1) Synthesis of intermediate 2,5-dichloro-2,5-dimethylhexane (2)

  2,5-Dimethyl-2,5-hexanediol (26 g, 175 mmol) was dissolved in concentrated hydrochloric acid (350 mL) and then vigorously stirred at room temperature for 15 minutes. The resulting precipitate was collected by filtration and then redissolved in dichloromethane (300 mL. The organic layer was washed with water (200 mL × 2) and dried over anhydrous magnesium sulfate. After evaporation of the solvent under reduced pressure, white crystals Intermediate 2 (29 g, 90%) was obtained.

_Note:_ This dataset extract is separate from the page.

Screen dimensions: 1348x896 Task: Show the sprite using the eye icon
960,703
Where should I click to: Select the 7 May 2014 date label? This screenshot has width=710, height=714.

2) Synthesis of intermediate 1,1,4,4,6-Pentamethyl-1,2,3,4-tetrahydro-naphthalene (3)

  Intermediate 2 (18 g, 100 mmol) was dissolved in anhydrous toluene (15 mL), aluminum chloride (1.3 g, 10 mmol) was added, and the mixture was stirred for 3 hours at room temperature. After confirming the completion of the reaction with a TLC plate (n-hexane), the reaction mixture was poured into water (60 mL) and extracted with ethyl acetate (50 mL × 2). The organic layer was washed with water (70 mL × 2) and saturated brine (50 mL), and then dried over anhydrous magnesium sulfate. After the solvent was distilled off under reduced pressure, a colorless oil intermediate (18 g, 88%) was obtained by distillation under reduced pressure (133 ° C., 20 mmHg).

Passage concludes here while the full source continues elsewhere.